In the entries from the line with "This screenshot has height=819, width=1456." through the end of the entries, switch "rocket" to "star". Give back only those lines, with everything else left unchanged.

-- Begin --

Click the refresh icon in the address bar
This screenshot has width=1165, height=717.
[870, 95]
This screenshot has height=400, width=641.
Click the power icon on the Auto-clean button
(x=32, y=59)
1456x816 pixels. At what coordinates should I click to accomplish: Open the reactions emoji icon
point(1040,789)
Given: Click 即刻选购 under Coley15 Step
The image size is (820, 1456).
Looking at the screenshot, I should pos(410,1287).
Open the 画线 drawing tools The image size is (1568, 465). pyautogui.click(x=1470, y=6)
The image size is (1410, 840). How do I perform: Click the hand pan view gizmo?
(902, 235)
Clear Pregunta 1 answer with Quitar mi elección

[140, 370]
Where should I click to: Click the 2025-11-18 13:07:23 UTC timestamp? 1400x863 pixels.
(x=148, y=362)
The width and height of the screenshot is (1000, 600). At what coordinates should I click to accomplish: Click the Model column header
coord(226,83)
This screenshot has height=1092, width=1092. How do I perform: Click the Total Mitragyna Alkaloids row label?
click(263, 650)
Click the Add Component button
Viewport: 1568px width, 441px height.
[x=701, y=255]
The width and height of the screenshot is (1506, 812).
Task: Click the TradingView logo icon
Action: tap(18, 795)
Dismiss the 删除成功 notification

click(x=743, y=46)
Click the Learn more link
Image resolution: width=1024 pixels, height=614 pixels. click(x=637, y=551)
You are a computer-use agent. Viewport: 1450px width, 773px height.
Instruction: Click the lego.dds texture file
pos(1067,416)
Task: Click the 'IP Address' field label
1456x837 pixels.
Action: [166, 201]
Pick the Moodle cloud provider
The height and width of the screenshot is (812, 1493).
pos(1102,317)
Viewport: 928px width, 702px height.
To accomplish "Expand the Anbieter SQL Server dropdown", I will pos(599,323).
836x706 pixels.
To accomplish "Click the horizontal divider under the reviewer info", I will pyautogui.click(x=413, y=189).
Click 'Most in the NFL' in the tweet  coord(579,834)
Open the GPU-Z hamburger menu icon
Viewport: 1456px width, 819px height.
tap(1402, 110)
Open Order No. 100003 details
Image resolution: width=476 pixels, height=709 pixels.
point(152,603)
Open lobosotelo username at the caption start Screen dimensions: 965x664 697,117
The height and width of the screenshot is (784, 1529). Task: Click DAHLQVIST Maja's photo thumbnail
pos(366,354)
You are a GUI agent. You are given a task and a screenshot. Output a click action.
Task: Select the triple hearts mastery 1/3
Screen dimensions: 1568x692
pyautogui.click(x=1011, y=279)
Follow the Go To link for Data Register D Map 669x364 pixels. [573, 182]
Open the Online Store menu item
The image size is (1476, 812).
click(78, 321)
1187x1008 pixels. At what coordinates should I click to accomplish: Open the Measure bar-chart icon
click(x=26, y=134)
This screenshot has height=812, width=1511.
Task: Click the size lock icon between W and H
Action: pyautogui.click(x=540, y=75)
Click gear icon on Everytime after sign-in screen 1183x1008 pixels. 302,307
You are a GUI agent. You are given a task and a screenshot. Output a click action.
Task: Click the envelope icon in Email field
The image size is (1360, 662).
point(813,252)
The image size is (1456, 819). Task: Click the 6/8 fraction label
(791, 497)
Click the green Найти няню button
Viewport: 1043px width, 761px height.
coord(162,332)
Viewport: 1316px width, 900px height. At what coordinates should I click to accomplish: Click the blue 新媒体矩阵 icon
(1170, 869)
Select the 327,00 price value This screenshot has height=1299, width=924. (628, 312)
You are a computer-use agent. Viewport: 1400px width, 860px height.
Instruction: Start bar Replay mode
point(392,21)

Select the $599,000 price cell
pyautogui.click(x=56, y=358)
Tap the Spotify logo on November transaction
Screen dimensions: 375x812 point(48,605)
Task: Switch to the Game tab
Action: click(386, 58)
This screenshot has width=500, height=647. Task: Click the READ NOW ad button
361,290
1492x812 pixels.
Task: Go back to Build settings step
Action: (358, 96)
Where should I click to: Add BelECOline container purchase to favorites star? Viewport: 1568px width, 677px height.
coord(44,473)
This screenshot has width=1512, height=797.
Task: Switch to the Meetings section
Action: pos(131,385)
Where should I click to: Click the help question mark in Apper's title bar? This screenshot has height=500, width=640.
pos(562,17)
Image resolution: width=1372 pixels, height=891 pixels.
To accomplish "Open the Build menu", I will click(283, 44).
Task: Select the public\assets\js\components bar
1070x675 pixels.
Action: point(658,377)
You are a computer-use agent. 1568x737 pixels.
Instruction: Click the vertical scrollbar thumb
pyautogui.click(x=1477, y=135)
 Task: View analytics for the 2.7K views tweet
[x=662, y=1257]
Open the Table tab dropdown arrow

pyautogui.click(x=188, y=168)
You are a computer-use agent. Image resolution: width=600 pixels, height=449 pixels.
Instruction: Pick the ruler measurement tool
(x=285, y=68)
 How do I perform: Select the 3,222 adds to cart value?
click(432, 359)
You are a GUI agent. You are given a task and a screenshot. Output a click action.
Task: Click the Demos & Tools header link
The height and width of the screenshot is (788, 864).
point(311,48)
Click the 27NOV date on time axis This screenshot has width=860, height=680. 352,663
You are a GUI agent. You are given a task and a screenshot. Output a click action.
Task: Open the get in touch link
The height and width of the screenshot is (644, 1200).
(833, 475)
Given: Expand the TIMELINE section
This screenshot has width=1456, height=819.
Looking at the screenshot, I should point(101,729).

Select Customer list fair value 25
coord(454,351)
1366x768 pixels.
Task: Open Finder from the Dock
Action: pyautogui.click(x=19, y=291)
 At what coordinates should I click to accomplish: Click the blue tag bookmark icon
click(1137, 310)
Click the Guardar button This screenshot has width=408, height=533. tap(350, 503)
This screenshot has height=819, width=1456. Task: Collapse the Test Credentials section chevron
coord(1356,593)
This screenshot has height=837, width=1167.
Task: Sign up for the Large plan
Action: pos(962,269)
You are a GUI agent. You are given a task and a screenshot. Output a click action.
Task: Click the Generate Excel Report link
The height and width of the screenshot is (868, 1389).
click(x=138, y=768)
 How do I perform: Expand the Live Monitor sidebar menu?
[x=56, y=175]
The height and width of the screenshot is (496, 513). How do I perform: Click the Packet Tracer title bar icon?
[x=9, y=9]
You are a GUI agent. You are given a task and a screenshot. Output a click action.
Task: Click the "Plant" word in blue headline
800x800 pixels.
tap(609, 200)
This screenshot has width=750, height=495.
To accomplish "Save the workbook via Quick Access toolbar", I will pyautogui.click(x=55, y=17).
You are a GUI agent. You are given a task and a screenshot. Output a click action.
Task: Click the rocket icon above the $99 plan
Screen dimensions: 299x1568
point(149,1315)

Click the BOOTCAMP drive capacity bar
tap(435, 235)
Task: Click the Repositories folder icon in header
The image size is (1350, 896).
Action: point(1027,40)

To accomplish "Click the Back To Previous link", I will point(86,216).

-- End --

Result of this task:
This screenshot has height=819, width=1456. Task: Collapse the Test Credentials section chevron
coord(1356,593)
This screenshot has height=837, width=1167.
Task: Sign up for the Large plan
Action: pos(962,269)
You are a GUI agent. You are given a task and a screenshot. Output a click action.
Task: Click the Generate Excel Report link
The height and width of the screenshot is (868, 1389).
click(x=138, y=768)
 How do I perform: Expand the Live Monitor sidebar menu?
[x=56, y=175]
The height and width of the screenshot is (496, 513). How do I perform: Click the Packet Tracer title bar icon?
[x=9, y=9]
You are a GUI agent. You are given a task and a screenshot. Output a click action.
Task: Click the "Plant" word in blue headline
800x800 pixels.
tap(609, 200)
This screenshot has width=750, height=495.
To accomplish "Save the workbook via Quick Access toolbar", I will pyautogui.click(x=55, y=17).
You are a GUI agent. You are given a task and a screenshot. Output a click action.
Task: Click the star icon above the $99 plan
Screen dimensions: 299x1568
point(149,1315)

Click the BOOTCAMP drive capacity bar
tap(435, 235)
Task: Click the Repositories folder icon in header
The image size is (1350, 896).
Action: point(1027,40)

To accomplish "Click the Back To Previous link", I will point(86,216).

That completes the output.